Untuk tahun 2018 ini sebagian jamaah haji sudah di berangkatkan ke tanah suci, ada juga yang sudah kembali ke tanah air dan juga ada yang belum berangkat, cepat dan lambatnya ini karena banyaknya jamaah haji yang berangkat sehingga pemberangkatan sistem bergelombang.

Perlu di ketahui untuk tahun ini departemen agama Indonesia mendapatkan data bahwa tahun 2018 ini angka jamaah haji lanjut usia sangat banyak, sehingga resiko saat menunaikan ibadah haji sangat tinggi, yang pertama di tanah arab cuaca panas, sehingga jamaah haji rentan  terserang penyakit flu, demam dan batuk dan informasi terbaru banyak jamaah haji yang lanjut usia tersesat saat mau kembali ke hotel penginapan.



Nah, yang perlu kita ingat bagi jamaah haji yang belum berangkat ke tanah suci, agar mengingat nasihat berikut agar haji menjadi mabrur.

a. Di sunnahkan berwasiat kepada keluarga yang di tinggal ke tanah suci seperti orang tua, istri, saudara dan anak untuk meningkatkan ketaqwaan kepada Allah Swt, dalam artian menjalankan perintah dan menjauhi larangan Allah Swt.

b.Sebelum pemberangkatan ketanah suci agar haqqul Adami di selesaikan seperti hutang barang atau janji, kalau semisal hutang barang tidak di selesaikan kiranya untuk di catat.

c. Sebelum pemberangkatan ke tanah suci untuk menunaikan ibadah haji di sunnahkan untuk bertaubat dengan taubatan nasuha, yakni berjanji tidak akan mengulangi kesalahan yang sudah lalu dan bertekat untuk mengubah hidup yang lebih baik lagi.


Baca Juga: Pesan Menteri Agama Untuk Calon Jamaah Haji 2018


d.. Sebelum pergi ketanah suci bagi calon jamaah haji yang memiliki haqqul adami semisal  pernah berbuat kezaliman kepada orang lain, baik secara fisik, harta atau kehormatannya, maka hendaknya dia kembalikan kepada mereka atau meminta maaf kepadanya.
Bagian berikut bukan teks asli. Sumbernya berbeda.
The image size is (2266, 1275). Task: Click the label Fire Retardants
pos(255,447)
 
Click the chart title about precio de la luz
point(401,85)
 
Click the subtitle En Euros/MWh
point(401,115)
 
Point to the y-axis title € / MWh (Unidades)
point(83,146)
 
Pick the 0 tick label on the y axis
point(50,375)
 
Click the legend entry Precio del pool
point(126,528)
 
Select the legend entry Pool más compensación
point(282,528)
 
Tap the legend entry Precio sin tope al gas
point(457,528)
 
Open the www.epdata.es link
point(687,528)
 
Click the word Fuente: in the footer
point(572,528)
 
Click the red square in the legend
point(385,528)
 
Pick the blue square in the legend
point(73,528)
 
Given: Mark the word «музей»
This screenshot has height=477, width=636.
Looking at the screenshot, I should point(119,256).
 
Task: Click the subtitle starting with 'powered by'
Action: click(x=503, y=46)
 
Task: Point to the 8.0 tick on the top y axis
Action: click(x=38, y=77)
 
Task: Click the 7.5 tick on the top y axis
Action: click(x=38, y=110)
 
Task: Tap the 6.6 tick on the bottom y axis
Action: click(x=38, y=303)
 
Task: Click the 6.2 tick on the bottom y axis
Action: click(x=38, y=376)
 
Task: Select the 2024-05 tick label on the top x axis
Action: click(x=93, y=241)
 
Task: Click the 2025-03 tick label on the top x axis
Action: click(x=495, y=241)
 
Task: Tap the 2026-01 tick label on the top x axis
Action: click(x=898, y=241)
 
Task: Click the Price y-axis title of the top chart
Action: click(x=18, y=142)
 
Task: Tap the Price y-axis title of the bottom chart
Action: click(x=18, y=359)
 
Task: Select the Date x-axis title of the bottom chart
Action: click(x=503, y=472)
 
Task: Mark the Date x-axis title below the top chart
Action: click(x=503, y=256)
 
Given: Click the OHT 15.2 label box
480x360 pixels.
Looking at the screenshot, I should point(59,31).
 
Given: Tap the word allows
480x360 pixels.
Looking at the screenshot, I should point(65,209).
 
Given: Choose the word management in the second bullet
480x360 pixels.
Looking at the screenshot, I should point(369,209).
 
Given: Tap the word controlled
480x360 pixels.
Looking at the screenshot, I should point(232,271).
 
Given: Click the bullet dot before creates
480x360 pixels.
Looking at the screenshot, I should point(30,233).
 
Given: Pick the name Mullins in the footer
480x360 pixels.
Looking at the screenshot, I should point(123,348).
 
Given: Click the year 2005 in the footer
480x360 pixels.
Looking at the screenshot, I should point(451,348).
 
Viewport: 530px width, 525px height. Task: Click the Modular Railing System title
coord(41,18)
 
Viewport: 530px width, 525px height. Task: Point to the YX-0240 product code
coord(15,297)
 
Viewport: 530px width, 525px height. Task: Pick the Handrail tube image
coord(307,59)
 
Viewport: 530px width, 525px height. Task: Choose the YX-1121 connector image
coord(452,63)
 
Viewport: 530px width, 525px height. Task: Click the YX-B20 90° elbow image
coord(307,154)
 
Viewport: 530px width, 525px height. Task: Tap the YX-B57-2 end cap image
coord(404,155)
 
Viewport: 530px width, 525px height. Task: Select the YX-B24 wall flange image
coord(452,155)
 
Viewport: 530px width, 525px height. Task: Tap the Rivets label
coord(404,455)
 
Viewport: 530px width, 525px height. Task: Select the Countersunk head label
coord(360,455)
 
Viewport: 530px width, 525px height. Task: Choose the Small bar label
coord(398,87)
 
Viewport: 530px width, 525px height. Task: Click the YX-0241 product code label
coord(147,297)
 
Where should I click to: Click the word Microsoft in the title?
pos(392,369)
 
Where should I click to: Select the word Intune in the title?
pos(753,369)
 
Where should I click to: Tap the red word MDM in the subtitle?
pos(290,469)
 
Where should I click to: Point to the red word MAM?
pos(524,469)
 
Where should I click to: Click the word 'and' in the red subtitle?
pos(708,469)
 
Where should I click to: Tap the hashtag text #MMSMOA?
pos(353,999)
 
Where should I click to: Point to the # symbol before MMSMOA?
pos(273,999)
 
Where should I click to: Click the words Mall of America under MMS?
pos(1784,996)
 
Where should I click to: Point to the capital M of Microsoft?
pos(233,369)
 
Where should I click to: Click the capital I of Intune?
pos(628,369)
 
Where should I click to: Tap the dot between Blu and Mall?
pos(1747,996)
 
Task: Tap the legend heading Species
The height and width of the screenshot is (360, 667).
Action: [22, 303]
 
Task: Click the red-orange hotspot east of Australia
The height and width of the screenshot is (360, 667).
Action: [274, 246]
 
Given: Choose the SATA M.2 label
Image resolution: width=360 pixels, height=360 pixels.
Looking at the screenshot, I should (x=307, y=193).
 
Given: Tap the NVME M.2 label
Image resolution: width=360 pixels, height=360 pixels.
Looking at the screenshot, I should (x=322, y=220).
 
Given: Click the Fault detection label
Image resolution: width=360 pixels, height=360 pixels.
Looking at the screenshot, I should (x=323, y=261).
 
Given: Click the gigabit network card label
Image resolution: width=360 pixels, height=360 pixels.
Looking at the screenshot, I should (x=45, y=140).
e. Sangat di tekankan harta yang akan di gunakan hendaknya halal, baik halal cara memperolehnya atau halal penggunaannya. sebab, ketika harta itu semuanya haram, maka jangan mengharap haji yang mabrur. ini berlandaskan Hadits Nabi Muhammad Saw.

Jika seseorang berangkat ibadah haji dengan biaya yang halal, lalu dia melangkahkan kakinya untuk safar seraya membaca labbaika allahumma labbaik (Kami penuhi panggilan-Mu ya Allah kami penuhi panggilan-Mu), maka ada panggilan dari langit, ‘Labbaika wa sa’daik, bekalmu halal, kendaraanmu halal, hajimu mabrur tidak berdosa.’ Jika seseorang berangkat dengan biaya haram, maka ketika dia melangkahkan kakinya untuk safar, lalu mengucapkan, ‘Labbaika allahumma labbaik,’ maka ada seruan dari langit, ‘Laa labbaika wa laa sa’daika (Tidak ada panggilan dan tidak ada kebahagiaan untukmu), bekalmu haram, ongkosmu dari barang yang haram, hajimu tidak mabrur.” (HR.Ath Thabarani).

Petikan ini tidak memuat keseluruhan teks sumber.